日産自動車のゴーン元会長の逮捕は、大企業にとどまらず中小企業においても、会社のガバナンスを考え直すいい機会にすべきだと思います。ゴーン元会長の行為が犯罪にあたるかどうかは、これから司法の場で決することであり、ここで論評するつもりはありません。ただ、ゴーン元会長に、法律的にはともかく、経営者として倫理観に欠ける行為があったことは間違いないようです。経営トップの倫理観に疑念が生じたとき、会社のガバナンスがどのように機能するかが問われているのだと思います。
上場企業のガバナンス体制も疑問
近年、主として上場企業においてガバナンス体制の構築が急ピッチで進められてきました。その柱は取締役会の活性化です。従来、ともすれば形式的になりがちであった取締役会を実質的に機能させ、社会的公正さを維持しながら経営効率の向上を図ろうとするものです。その際、取締役会が社内出身者だけで構成されていたのでは、議論が内向きになるだけではなく、人事権を握るトップに反論することは難しいだろうということもあり、社外役員の参加を義務付けました。日産自動車でも当然、複数の社外取締役や社外監査役が存在しています。
報道によれば、ゴーン前会長の公私混同の事実は社長以下の幹部はつかんでいたようです。会社のガバナンスという見地からいえば、そうした事実があれば取締役会で議論し、前会長の反論を聞いた上で、その解任を取締役会で決め、その後に法律に違反する行為があれば、法的機関に告発するというのが筋です。
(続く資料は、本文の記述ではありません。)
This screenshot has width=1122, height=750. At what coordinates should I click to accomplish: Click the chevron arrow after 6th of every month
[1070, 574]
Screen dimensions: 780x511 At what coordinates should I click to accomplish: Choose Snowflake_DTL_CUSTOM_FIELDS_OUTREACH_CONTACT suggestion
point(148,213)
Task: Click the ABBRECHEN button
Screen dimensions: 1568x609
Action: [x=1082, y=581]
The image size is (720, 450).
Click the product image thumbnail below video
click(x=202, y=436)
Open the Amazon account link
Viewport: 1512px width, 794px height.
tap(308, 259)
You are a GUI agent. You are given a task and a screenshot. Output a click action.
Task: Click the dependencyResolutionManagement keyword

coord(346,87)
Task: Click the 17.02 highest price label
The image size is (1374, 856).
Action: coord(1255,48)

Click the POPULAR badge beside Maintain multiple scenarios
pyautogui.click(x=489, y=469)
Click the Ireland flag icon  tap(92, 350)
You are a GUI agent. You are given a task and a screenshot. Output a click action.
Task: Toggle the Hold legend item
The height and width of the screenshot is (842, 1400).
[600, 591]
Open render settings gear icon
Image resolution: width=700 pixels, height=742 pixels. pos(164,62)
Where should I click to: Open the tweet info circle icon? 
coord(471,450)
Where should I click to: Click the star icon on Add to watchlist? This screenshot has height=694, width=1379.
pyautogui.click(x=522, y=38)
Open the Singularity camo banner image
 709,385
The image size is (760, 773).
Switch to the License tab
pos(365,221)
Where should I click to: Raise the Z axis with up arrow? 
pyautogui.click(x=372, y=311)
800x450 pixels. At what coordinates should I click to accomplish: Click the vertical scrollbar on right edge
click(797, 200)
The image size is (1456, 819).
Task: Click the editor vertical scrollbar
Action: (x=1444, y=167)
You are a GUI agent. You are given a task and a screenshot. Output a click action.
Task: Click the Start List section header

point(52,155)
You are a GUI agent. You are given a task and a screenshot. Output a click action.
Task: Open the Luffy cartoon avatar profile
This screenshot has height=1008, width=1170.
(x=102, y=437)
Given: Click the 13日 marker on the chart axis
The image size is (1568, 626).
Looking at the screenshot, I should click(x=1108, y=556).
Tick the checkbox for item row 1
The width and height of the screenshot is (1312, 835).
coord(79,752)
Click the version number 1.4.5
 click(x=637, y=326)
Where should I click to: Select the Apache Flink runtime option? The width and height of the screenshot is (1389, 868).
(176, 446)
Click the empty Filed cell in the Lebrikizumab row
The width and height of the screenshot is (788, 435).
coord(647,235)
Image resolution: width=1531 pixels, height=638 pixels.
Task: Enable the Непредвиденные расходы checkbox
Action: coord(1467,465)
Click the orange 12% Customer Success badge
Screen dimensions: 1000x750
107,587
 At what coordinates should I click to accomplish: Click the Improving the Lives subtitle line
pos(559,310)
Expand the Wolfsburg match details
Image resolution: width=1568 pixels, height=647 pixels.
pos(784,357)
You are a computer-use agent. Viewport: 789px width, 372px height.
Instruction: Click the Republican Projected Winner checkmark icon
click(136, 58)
ところが、華々しい事業実績を有し、強力な人事権を持ち、20年近くにわたり君臨するゴーン前会長を前にすると、社内の取締役は言うに及ばず社外取締役も自由に発言できなかったというのです。そこで、会社側は検察と司法取引を行い、ゴーン前会長の逮捕を先にしてもらい、ゴーン氏不在の取締役会で前会長の解任を決めました。これでは、会社のガバナンスが有効に機能したとはいえません。
中小企業ではトップの自覚がより重要
このことからわかることは、日産自動車のような日本を代表するグローバル企業においてさえ、トップの暴走を抑止するガバナンス体制の構築は容易ではないということです。では、ひるがえって非上場の中小企業の場合はどうでしょう。
非上場の中小企業では、トップの在任期間は長期にわたるのが普通ですし、人事権も大企業より恣意的に行使できるでしょう。その上に株式も実質的に支配しているとすれば、非上場企業のトップの存在感は圧倒的です。そうしたトップの倫理感に問題が生じたときに、取締役会等の会社組織で抑止力を働かせることができるでしょうか。
非上場企業でも社会的公正さが求められることは変わりません。トップの暴走に歯止めを効かすガバナンス体制が社内で構築できれば、それに越したことはありません。しかし、日産自動車の事例を見れば、非上場企業でそれを実現することはかなり難しいことだと思われます。社内で抑止体制が構築できないとすれば、トップ自身が歯止めにならなければなりません。
そのように考えると、非上場企業のトップの倫理観は大企業以上に重要になってきます。倫理観のない人間をトップに据えることは避けるべきですし、現在トップにある人間はそのことを十分自覚しなければなりません。